30 Jahre alt, Lehrerin. Eine Idealistin ganz sicher, vielleicht eine Träumerin. Nach einigen intensiv erlebten Jahren in der Großstadt, nach erfolglosen Straßenschlachten, Diskussionen und ebenso erfolglosen Männergeschichten, Flucht in die Kleinstadt. Dorthin, wo man vielleicht wirklich gebraucht wird. Dort neben dem Lehrerberuf kommunalpolitische Tätigkeit: etwas tun für die Allgemeinheit, praktisch sein. Die private Einsamkeit genießen. Mit dem Gefühl der Ohnmacht fertig werden. Als sie auf Berlinger trifft, einem Mann, der außer einem abenteuerlichen Leben Macht zu bieten hat und Phantasie und Ideen, die scheinbar auch die ihrigen sind; als sie sich entschließt, diese unmögliche Liebesgeschichte mit einem 30 Jahre älteren Mann zu beginnen, da ahnt Maria nicht, dass sie nur das Spiegelbild einer anderen Frau ist — einer längst toten.

Anatol Laski

28 Jahre alt. Ein Mann, der ständig unter Druck steht. Mit 19 hat er das Gymnasium verlassen, ein Jahr vor dem Abitur, dann im Metallbau tätig, wegen großer Geschicklichkeit und technischem Verstand Aussicht auf eine Karriere, aber Laski geht in ein großes elektronisches Werk, beginnt dort eine Lehre, nach zwei Jahren beendet er sie. Er lässt sich über einen Fernkurs zum Automechaniker ausbilden, betreibt eine kleine Werkstatt in einem Hinterhof, ohne Buchführung, auch sonst ohne jegliche kaufmännische bzw. steuerrechtliche Kenntnisse; als er unsanft von dem Finanzamt darauf hingewiesen wird, lernt Laski über Fernkurs Kaufmann und frisiert nebenbei für Freunde und Bekannte Motoren aller Art. Laski hat im Laufe seines Lebens wenig Zeit für sich selbst. Er trinkt viel Kaffee, er schläft wenig, er arbeitet viel. Auf der ständigen Jagd nach einem beruflichen Glück entwickelt er ein sehr großes Tempo.

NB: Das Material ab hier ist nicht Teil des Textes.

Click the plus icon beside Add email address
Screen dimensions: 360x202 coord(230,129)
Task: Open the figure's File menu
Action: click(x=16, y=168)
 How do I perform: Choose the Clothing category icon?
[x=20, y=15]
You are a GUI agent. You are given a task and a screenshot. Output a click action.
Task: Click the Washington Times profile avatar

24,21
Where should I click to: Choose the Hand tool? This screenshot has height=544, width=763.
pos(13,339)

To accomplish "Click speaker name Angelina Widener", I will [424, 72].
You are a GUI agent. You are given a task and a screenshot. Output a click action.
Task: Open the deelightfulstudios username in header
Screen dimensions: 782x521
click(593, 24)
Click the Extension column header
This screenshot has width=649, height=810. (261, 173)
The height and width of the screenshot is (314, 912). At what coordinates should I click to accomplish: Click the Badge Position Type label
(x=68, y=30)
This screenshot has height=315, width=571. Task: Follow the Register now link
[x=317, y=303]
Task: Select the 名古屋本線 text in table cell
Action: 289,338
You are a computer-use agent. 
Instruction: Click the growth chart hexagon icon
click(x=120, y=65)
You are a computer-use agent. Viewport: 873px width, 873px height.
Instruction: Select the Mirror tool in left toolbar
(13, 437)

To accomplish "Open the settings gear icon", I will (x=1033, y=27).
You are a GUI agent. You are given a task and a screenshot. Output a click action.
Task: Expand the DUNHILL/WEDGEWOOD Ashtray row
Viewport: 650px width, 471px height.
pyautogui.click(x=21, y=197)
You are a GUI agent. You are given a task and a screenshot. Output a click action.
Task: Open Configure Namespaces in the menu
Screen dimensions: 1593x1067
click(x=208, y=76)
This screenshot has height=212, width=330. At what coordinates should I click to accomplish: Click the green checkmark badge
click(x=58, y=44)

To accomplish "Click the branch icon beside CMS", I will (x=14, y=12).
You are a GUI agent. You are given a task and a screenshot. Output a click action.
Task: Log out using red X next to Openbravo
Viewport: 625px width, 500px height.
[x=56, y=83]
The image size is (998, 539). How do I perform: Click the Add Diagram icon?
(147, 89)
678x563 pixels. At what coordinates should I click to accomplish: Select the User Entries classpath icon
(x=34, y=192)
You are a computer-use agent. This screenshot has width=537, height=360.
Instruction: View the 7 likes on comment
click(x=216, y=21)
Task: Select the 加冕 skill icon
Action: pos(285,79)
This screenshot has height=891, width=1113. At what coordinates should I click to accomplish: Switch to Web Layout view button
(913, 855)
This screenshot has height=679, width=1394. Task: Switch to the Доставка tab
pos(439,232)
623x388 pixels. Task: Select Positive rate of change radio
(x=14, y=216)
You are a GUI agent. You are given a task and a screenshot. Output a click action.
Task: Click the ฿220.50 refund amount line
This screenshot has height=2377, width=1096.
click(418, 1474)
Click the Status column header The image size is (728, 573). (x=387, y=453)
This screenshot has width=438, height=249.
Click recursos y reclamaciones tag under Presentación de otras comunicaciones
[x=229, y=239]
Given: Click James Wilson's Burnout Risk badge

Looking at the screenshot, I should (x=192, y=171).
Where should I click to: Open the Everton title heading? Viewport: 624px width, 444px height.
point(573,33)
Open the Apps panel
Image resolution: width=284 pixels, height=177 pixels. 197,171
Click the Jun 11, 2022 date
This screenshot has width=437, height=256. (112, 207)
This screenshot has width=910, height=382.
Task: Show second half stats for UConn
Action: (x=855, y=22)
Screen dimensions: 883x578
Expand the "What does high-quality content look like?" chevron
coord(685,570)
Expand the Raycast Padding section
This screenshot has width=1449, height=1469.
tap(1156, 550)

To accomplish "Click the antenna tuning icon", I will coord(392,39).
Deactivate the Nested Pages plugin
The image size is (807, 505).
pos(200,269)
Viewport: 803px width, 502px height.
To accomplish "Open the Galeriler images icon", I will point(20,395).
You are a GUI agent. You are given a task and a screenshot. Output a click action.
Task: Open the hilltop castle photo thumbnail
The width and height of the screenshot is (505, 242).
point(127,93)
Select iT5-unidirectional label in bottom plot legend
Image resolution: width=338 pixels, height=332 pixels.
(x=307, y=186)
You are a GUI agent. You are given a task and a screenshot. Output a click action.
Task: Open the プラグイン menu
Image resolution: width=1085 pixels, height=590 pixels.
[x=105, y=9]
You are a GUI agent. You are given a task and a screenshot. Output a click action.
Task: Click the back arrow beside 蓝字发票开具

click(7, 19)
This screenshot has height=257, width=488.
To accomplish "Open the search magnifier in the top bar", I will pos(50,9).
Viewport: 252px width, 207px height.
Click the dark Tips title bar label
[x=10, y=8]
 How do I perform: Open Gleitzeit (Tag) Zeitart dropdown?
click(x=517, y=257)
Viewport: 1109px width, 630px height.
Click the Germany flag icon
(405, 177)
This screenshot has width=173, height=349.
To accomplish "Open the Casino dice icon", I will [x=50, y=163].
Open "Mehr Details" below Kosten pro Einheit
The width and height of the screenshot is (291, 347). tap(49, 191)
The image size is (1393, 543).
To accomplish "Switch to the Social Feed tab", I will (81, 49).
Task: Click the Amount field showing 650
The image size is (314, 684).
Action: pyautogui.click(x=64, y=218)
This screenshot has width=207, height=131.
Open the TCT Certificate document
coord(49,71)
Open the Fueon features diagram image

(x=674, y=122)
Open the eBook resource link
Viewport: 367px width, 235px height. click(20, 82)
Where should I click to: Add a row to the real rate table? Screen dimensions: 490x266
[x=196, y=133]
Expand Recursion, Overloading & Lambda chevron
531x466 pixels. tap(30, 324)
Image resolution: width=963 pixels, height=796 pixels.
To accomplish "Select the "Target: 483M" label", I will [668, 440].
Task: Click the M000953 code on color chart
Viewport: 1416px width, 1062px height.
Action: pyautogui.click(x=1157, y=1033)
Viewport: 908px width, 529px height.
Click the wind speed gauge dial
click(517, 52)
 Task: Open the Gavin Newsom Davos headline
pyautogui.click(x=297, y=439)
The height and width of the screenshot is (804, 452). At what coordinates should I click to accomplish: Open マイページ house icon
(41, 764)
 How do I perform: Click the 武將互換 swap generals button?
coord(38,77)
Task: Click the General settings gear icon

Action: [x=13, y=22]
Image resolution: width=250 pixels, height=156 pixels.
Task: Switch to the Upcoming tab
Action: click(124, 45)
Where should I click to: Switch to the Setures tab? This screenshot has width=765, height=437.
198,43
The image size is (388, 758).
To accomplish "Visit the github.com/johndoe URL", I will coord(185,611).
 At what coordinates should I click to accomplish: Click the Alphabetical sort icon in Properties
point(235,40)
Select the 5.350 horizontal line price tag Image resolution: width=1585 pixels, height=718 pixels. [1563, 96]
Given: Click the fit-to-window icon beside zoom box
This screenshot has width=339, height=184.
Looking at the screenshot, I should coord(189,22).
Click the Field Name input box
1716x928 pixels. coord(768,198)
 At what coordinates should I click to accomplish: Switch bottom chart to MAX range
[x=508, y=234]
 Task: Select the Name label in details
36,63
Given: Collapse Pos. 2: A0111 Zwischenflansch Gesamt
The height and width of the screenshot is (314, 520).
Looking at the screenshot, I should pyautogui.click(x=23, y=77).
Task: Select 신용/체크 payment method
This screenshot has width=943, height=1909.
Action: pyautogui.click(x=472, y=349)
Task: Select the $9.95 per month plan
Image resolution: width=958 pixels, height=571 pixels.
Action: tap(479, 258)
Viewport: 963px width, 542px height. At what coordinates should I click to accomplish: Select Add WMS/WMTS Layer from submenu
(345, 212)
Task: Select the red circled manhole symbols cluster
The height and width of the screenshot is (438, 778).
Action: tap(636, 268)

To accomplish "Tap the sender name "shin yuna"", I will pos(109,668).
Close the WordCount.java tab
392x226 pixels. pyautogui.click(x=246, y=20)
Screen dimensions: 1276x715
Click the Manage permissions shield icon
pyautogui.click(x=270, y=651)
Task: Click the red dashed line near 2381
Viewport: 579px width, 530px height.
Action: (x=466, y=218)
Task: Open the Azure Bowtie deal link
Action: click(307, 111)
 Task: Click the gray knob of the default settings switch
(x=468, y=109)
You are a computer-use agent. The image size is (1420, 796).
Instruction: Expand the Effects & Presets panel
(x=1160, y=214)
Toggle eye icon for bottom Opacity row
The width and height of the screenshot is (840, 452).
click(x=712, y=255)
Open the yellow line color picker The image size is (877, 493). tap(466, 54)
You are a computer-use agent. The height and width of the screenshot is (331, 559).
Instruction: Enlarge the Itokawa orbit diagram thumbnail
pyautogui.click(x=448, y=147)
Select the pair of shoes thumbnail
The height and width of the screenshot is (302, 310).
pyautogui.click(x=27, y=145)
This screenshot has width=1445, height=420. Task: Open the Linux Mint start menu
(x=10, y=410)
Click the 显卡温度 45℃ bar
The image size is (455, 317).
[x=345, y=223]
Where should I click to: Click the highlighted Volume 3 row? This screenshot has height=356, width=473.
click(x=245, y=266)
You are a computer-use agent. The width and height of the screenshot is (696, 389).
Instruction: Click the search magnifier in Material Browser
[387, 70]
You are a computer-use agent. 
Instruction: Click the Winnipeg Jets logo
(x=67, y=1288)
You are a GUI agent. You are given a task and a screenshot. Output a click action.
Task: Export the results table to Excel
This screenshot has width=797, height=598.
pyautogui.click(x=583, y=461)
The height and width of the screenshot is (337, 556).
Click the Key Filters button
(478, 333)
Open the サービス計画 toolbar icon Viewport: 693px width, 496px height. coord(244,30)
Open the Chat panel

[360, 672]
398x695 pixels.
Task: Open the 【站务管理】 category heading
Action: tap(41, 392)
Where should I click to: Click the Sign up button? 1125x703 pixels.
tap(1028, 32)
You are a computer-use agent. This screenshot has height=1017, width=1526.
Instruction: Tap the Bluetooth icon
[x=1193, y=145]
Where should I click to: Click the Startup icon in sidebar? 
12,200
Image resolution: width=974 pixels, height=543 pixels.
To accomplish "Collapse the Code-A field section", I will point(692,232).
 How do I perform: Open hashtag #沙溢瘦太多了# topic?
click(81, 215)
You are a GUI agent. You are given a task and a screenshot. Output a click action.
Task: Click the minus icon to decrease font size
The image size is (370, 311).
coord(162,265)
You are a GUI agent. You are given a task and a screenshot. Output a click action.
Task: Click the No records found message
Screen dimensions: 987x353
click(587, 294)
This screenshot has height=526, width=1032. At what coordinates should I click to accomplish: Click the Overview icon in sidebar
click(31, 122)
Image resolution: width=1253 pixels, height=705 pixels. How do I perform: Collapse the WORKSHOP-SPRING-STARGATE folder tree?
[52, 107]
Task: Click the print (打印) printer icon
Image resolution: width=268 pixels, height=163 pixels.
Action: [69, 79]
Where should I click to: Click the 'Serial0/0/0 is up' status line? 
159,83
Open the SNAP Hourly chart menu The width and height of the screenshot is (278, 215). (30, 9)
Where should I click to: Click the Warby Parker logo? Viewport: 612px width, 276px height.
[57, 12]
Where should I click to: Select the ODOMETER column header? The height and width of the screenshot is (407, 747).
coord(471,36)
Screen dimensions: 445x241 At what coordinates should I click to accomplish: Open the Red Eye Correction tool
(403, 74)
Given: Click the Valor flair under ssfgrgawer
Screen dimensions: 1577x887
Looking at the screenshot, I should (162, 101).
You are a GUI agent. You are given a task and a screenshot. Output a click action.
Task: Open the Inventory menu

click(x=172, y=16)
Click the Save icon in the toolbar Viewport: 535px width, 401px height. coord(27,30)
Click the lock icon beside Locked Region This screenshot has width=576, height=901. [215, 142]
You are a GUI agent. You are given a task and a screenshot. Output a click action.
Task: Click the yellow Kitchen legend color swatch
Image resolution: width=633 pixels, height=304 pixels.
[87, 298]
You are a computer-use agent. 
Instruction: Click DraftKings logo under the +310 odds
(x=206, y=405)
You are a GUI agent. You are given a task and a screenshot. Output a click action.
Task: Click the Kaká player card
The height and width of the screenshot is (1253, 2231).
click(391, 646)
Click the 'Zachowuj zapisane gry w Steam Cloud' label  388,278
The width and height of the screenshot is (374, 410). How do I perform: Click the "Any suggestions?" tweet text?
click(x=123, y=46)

Es ist ein Zufall, dass Laski auf einen, wie er glaubt, alten und reichen Spinner trifft, der gerade im Begriff ist, eine Werft für den Zeppelinbau aufzubauen. Aber für Laski bedeutet dieser Augenblick das große Glück. Und Berlinger imponiert der technische Verstand und die technische Leidenschaft Laskis. Er macht ihn zu seinem Chefmonteur, auch privat zu seiner rechten Hand. Laski entwickelt sich zu Berlingers Stiefsohn ohne es zu wissen. Es wäre ihm auch egal. Er will Zeppeline bauen und er fühlt sich zum ersten mal stark genug, sein eigener Unternehmer zu werden. Als Berlinger beginnt, seinen Untergang zu organisieren, sieht Laski sein Leben zerstört. Mit all seiner Energie versucht er nun die Chance, die ihm einmal gegeben wurde, zu erhalten. Am Ende geht es ihm nicht nur um die Werft, sondern auch um Maria.